ここでは、飲酒が認められている20歳以上に絞って、購入金額と購入率を確認する。購入金額とは、購入した人1人あたりの購入金額、購入率とは、モニターのうち、購入した人の割合だ。
すべての度数が含まれるチューハイ計は、購入金額・購入率ともに増加傾向にある。7%台も同様だが、購入率の伸びはより顕著で、2017年の15.2%から2021年の34.3%へと2倍超にまで増加した。
一方、9%台は、購入率が2020年の34.8%から2021年の30.0%へと減少に転じている。購入金額は2019年以降ほぼ横ばいで推移していることから、これまで通り9%台を飲み続ける人もいるものの、9%台を飲むのをやめる人も一定数いるようだ。
9%台から離れた消費者の中には、ある程度は度数が高く、飲みごたえのあるものがよいと、7%台を購入し始めた人もいるのではないだろうか。
ビール類やノンアルコール飲料も健康系商品が人気
コロナ禍における健康意識の高まりの影響が現れているのは、チューハイだけではない。

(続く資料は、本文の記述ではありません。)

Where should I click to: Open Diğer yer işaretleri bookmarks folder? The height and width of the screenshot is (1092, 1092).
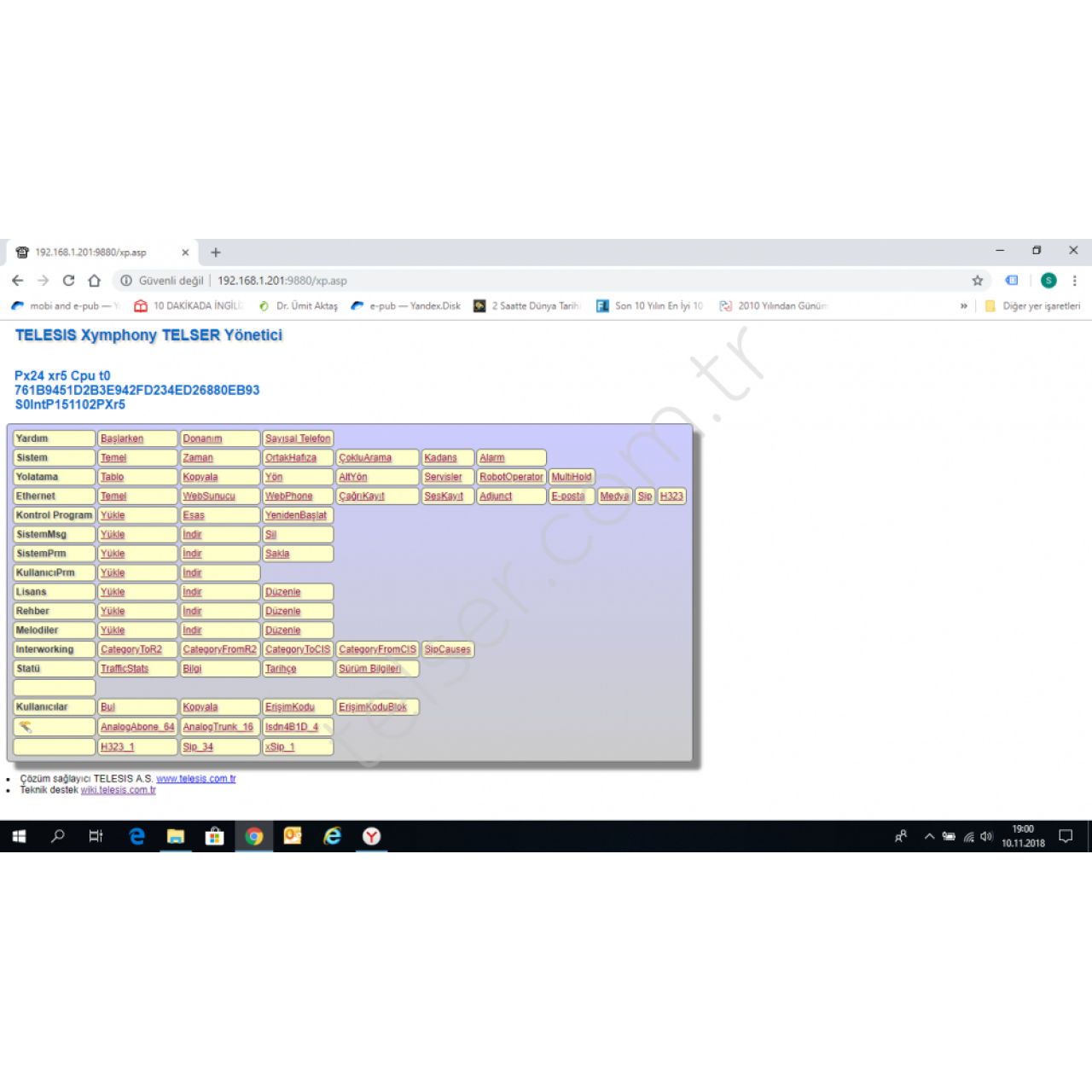pos(1033,306)
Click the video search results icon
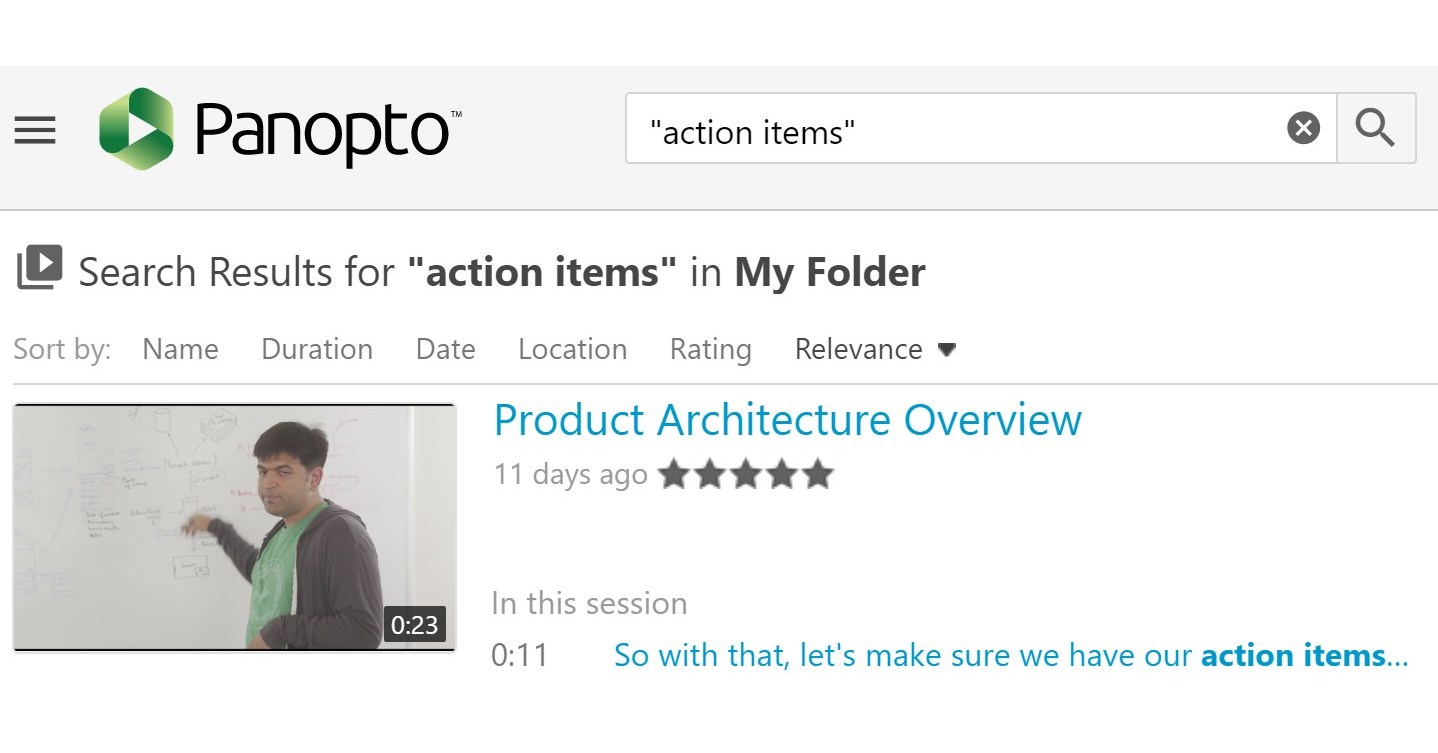 click(x=37, y=267)
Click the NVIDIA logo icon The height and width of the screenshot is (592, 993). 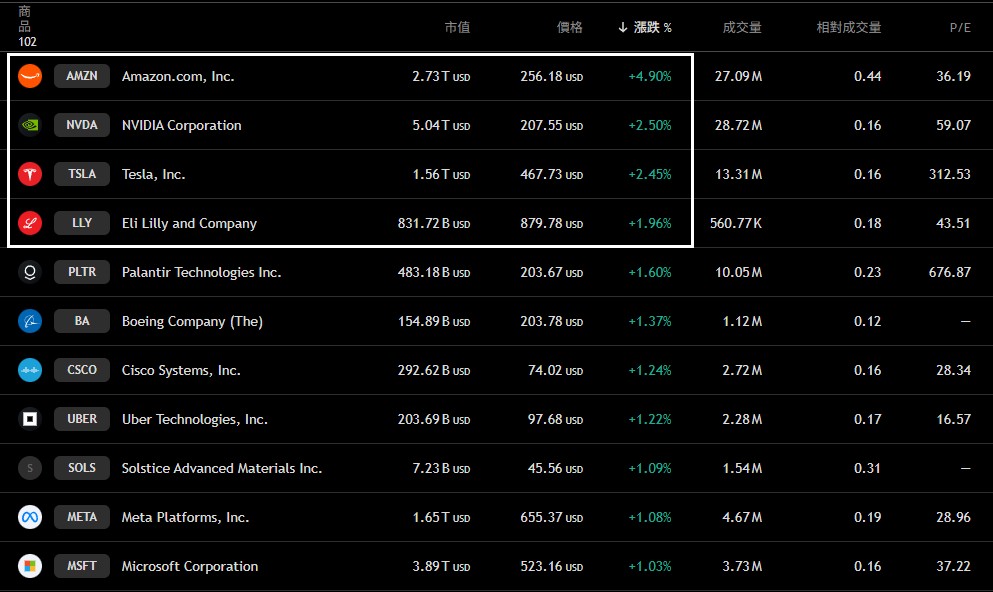[30, 125]
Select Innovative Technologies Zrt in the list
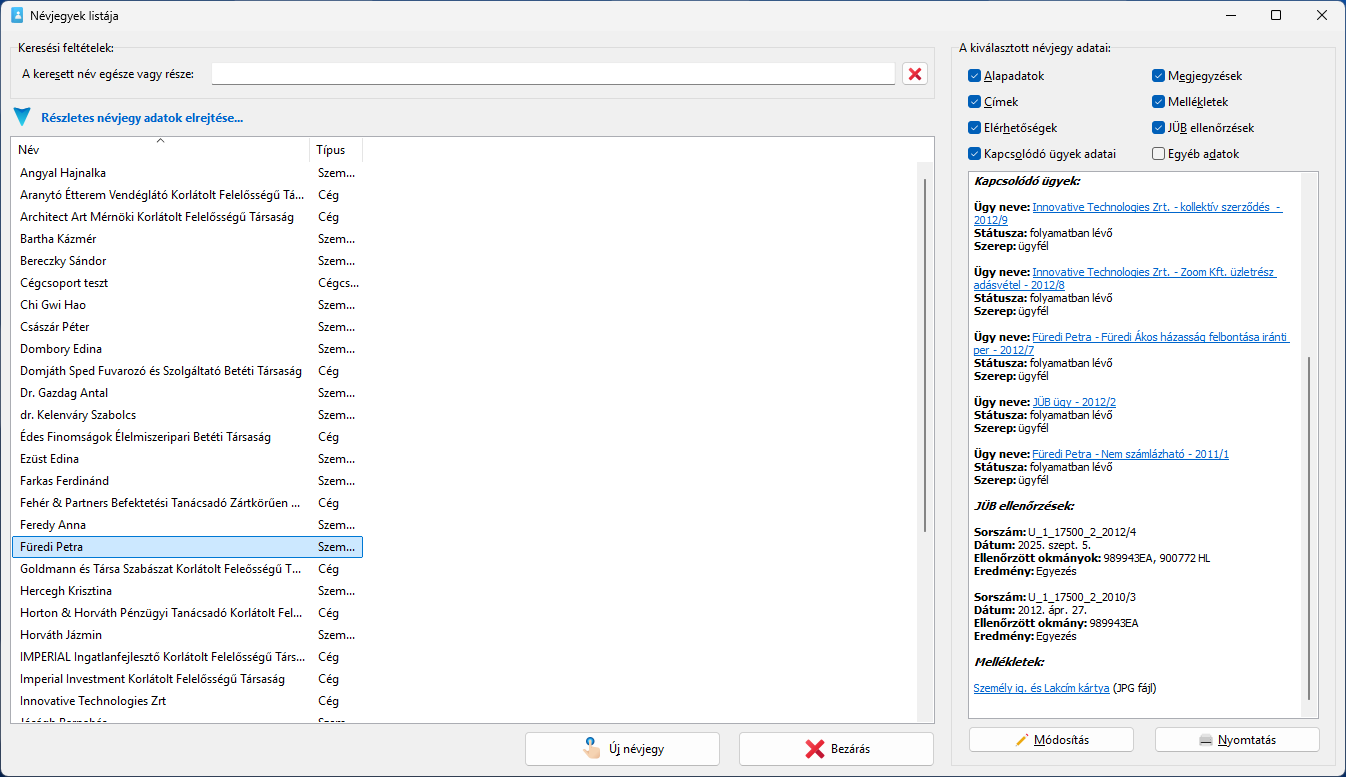 [x=93, y=701]
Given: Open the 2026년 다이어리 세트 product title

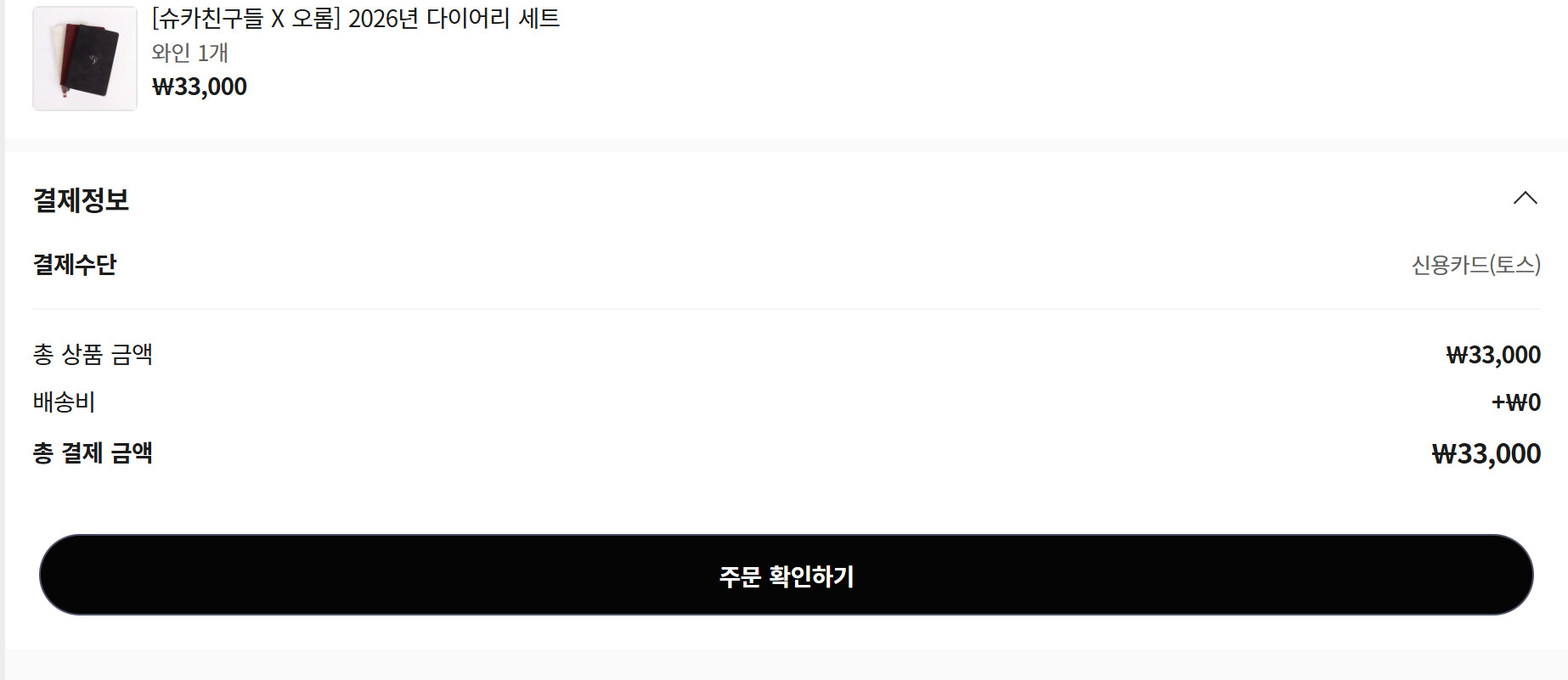Looking at the screenshot, I should coord(356,18).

ビール類やノンアルコール飲料でも、健康によいことを訴求する「健康系商品」が好調だ。
次のデータはビール類とノンアルコール飲料について、コロナ禍の変化を確認するために、2020年・2021年の市場規模の金額前年比を見たものだ。ビール類計の市場規模は、ほぼ横ばいで推移している。
ところが、糖質ゼロ・糖質オフなどの「機能訴求あり」のタイプは、2020年から増加傾向で、2021年には2桁増となった。増加の背景には、2020年10月の酒税法改正もある。
改正により、ビール類のうち、発泡酒・新ジャンルを除くビールの値下げが行われた。糖質ゼロを訴求するビールの新商品が人気となり、ビール類の「機能訴求あり」の市場を押し上げているためだ。
一方でビール類の「機能訴求なし」のタイプも新商品の発売はあったが、2021年に前年比97%と前年割れ。ビールに絞っても、機能訴求なしのタイプの2021年の前年比は103%と微増にとどまっている。酒税法改正だけではなく、健康志向の高まりも、ビール類の消費トレンドに変化をもたらしていると言えそうだ。
また、ノンアルコール飲料も2020年から増加傾向にあり、2021年には2桁増となっている。とりわけ好調なのが機能性表示食品で、「脂肪や糖の吸収を抑える」といった効果を訴求するものだ。
感染拡大をきっかけに加速した健康志向の高まりが、このように消費者の身近な商品選びにも変化を及ぼしている。3年目に突入したコロナ禍の生活だが、今後も消費トレンドに動きがあるかもしれない。